#### [Data provided]
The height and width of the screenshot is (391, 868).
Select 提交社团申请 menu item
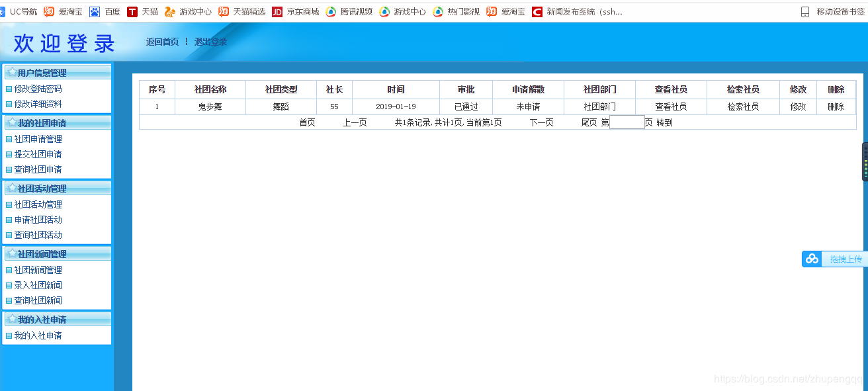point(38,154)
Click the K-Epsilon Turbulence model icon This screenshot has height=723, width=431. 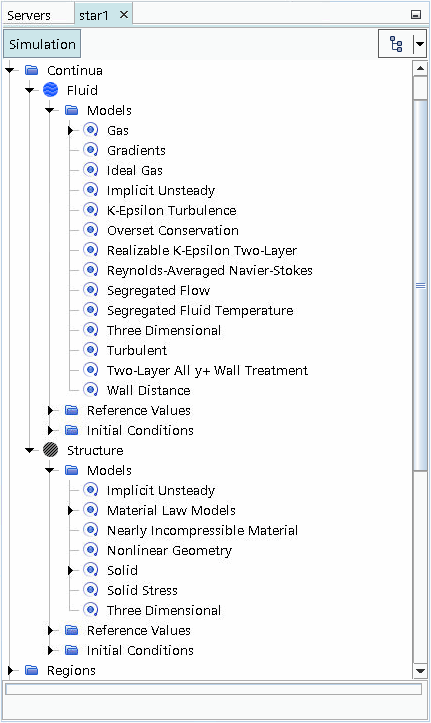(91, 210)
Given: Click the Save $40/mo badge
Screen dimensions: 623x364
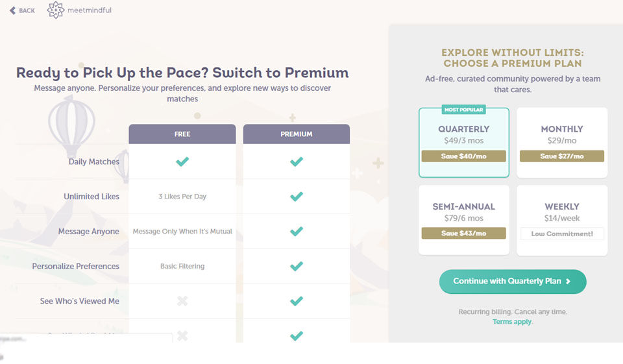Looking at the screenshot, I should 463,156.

--

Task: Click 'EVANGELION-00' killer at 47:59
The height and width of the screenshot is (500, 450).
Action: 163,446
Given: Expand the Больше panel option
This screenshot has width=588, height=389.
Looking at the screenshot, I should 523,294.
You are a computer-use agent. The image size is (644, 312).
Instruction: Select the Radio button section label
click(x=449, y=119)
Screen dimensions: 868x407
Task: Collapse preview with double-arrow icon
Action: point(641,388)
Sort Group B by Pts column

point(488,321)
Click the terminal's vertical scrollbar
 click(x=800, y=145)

#### [Exercise directions]
Search the material above for "Given". Pull out each line where it shows up.

#### [The answer]
Given: Click the Save $40/mo badge
Given: Expand the Больше panel option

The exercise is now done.